Anti-gay US preacher banned from entering Ireland

Baptist pastor Steven Anderson has become the first person ever to be barred from entering Ireland under exclusion powers created in 1999.

The controversial American preacher had planned to hold a sermon in Dublin on May 26th, but under Section 4 of the Immigration Act 1999, Minister for Justice Charlie Flanagan signed an exclusion order “in the interests of public policy.” This follows a petition which called on the government to do as much, gaining over 14,000 signatures.

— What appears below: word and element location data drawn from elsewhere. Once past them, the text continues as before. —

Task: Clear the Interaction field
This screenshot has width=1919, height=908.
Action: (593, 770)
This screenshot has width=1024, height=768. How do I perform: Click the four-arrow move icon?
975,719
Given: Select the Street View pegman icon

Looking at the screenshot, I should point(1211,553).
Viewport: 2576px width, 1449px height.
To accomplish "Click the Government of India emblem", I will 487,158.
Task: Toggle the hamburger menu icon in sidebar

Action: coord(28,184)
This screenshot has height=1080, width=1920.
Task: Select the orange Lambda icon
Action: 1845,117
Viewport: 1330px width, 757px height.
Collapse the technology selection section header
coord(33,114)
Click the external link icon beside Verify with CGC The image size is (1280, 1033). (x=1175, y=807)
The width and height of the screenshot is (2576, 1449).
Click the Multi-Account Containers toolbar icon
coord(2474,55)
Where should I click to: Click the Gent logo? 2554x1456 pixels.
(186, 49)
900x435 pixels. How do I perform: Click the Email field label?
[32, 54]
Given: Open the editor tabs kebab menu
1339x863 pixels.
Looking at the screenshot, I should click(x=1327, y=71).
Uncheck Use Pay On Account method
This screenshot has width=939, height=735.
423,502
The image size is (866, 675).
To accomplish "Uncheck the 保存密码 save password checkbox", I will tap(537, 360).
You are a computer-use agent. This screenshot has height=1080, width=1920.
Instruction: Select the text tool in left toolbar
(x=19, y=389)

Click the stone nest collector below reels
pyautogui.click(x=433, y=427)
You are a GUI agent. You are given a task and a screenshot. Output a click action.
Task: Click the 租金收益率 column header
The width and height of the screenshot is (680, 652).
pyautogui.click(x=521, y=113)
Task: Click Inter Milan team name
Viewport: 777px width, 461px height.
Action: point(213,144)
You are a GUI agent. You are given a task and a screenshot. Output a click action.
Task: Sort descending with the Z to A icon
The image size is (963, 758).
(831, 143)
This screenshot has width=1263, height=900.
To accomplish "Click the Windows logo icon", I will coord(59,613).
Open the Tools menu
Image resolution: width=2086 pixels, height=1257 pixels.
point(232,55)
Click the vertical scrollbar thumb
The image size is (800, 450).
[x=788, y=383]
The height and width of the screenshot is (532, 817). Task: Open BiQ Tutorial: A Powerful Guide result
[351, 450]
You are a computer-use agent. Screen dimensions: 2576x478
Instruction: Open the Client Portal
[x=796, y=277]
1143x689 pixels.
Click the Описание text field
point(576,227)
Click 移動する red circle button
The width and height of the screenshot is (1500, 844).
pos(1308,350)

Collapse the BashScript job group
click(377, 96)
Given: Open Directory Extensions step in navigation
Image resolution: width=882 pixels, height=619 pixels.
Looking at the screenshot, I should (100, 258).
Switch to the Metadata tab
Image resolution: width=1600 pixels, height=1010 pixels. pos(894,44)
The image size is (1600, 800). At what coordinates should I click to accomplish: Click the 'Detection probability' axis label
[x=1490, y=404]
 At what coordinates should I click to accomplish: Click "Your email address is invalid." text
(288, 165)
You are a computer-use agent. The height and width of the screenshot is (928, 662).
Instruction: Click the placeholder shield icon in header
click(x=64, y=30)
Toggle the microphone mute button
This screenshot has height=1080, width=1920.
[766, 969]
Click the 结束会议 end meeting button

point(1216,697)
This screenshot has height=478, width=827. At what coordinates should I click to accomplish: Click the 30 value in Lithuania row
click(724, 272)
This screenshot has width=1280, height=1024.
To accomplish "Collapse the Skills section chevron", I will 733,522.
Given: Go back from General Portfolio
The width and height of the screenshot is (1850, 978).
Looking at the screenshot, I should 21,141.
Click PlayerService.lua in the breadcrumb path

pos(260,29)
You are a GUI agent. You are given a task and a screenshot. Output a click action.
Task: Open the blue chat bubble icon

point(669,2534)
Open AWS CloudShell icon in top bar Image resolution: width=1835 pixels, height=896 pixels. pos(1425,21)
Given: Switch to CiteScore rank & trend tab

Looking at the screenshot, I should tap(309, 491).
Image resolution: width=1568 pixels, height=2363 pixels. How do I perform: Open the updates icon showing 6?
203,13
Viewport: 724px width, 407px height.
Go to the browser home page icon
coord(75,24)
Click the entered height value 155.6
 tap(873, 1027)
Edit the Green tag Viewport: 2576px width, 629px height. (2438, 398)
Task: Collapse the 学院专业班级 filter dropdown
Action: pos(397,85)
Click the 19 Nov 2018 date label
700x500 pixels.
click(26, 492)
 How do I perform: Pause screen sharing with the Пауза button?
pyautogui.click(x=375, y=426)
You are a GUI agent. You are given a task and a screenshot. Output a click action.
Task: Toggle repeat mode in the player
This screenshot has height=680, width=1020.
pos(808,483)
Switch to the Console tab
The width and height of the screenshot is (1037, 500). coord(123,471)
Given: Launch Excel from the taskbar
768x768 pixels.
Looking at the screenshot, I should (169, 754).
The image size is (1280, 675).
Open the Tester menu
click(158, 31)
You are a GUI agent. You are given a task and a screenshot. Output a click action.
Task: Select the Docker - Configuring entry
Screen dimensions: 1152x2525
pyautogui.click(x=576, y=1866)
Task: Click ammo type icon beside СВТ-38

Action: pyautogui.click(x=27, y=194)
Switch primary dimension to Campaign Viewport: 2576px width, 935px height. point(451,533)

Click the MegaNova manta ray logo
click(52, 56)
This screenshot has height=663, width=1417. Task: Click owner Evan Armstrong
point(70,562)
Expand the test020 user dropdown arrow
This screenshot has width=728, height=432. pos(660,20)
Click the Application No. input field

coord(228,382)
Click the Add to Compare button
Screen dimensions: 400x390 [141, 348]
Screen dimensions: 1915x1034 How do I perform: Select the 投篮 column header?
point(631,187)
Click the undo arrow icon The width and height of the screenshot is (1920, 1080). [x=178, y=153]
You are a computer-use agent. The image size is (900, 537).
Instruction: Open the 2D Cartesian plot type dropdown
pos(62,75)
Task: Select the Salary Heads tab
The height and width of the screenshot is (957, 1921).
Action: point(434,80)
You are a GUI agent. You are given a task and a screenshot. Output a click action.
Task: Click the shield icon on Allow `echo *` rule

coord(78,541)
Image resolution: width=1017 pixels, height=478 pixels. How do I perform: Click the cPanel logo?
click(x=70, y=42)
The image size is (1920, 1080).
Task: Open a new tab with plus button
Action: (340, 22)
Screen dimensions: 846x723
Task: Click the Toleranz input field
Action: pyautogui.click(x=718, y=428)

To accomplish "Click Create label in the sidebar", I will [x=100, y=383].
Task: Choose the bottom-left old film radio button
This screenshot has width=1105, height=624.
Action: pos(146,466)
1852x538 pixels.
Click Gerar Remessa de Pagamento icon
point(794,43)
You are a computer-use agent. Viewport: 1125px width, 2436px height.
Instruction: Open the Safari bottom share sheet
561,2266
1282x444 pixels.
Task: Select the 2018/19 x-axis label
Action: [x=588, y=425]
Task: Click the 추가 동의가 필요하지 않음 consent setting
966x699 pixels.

Anderson, who described the victims of a 2016 shooting in a gay club in Orland as “disgusting paedophiles and perverts”, has also been accused of spouting anti-Semitic rhetoric in his sermons, conflating the persecution of the Jewish people with “the judgement of God.” His church, the Faithful Word Baptist Church, has previously released statements which have been described as promoting holocaust denial. The church has also been labeled a hate group by a number of watchdog groups in the United States.

It is understood that the Dublin sermon was to be part of a wider European tour which had also included visits to Sweden and the Netherlands. However, Dutch security minister Mark Harbers announced earlier this month that Anderson had been banned from the Schengen Zone, the area in which the European Union accommodates for travel between member states.

Anderson has also previously been banned from the United Kingdom, South Africa and faced deportation from Botswana in 2016 following comments he made on the radio claiming that gay people should be killed.